Flitterwochen vor der Trauung Warum die Ampel-Ehe jetzt schwieriger wird

Meinung · FDP, SPD und Grüne sind sich einig: Sie wollen Koalitionsgespräche führen. Doch einfacher wird es jetzt nicht.

 Die Ampel soll es werden - aber einfacher wird es nicht.

Die Ampel soll es werden - aber einfacher wird es nicht.

Foto: dpa/Christoph Soeder

Mit dem Ja der FDP zu Koalitionsverhandlungen mit Grünen und SPD werden die Karten in Berlin neu gemischt. Jetzt geht es ums Eingemachte. Und möglicherweise stellt sich ab Donnerstag heraus, dass die rot-gelb-grüne Dreierbeziehung bereits vor der Hochzeit in den Flitterwochen gewesen ist. Denn bisher war fast alles eitel Sonnenschein. Jede Partei hat in den Sondierungsgesprächen wichtige Eckpunkte ihres Wahlprogramms verankern können. Und tatsächlich war unübersehbar, dass SPD und Grüne den potenziellen liberalen Partner sehr hofierten, so sehr, dass an der grünen Basis bereits leises Murren vernehmbar ist. Dort meinen manche Kritiker, es könne der Eindruck entstehen, dass die Liberalen die Wahl gewonnen hätten.

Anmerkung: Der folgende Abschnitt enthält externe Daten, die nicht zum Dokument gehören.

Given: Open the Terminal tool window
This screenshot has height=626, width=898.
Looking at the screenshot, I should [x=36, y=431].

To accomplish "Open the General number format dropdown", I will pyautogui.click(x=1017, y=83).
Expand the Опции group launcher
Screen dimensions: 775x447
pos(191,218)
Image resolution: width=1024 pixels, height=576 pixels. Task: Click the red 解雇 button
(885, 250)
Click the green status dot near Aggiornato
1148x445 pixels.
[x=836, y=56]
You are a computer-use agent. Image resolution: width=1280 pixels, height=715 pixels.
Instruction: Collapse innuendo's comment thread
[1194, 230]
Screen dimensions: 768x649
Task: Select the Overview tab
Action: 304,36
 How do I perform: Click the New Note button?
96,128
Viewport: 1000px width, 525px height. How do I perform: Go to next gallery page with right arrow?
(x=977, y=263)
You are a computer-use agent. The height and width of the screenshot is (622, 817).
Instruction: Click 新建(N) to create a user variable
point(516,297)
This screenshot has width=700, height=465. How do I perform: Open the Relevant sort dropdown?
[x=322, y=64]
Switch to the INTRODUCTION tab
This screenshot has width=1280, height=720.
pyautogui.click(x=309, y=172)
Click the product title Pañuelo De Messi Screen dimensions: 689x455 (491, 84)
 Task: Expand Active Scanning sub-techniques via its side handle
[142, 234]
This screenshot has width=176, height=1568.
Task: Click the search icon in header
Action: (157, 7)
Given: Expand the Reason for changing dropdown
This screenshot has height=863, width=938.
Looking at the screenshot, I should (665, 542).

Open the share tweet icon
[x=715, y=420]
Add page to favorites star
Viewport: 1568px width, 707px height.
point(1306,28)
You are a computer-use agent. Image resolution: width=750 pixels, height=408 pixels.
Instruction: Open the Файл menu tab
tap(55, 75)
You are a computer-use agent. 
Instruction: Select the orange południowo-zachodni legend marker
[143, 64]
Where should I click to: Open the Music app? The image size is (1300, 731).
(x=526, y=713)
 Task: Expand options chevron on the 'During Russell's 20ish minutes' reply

Haben sie nicht. Das gilt aber ebenso für SPD und Grüne. Für sich genommen reicht das Gewicht jeweils bei weitem nicht aus, wirklich Staat zu machen. Die Zeiten der 40-Prozent-Ergebnisse scheinen vorbei zu sein. Umso wichtiger ist es, in Koalitionen Pflöcke einzuschlagen. In dieser Hinsicht verfügt die SPD über einen ergebnisgerechten Vorsprung. Sie wird in Olaf Scholz den Kanzler stellen, wenn es zur Ampel-Ehe kommt. Um den vermutlich wichtigsten Posten im Kabinett allerdings balgen sich die beiden Junior-Partner der Sozialdemokraten. Und es ist für die Politik der vermutlich nächsten vier Jahre wohl auch bedeutend, ob der Bundesfinanzminister Robert Habeck heißt und ein Grüner ist, oder ob Christian Lindner für die Liberalen den Kassenschlüssel aufbewahrt. Letztlich geht es schlicht um die Frage, ob das mögliche Regierungstrio sein Modernisierungsprogramm auf Staatskosten, also zur Not auch mit wie auch immer zu verbuchenden Schulden finanziert, oder ob die Kräfte des Marktes und damit privates Kapital den dringend notwendigen Schub verleihen.

Und schon ist es vorbei mit Höflichkeitsfloskeln, professionellem Lächeln und Selfies nach harmonischen Zwiegesprächen. Die Zeichen stehen zwar auf Ampel, aber noch leuchtet kein Birnchen. Nicht auszudenken, dass alle dunkel bleiben. Denn dank der Union gibt es gegenwärtig keine Alternative.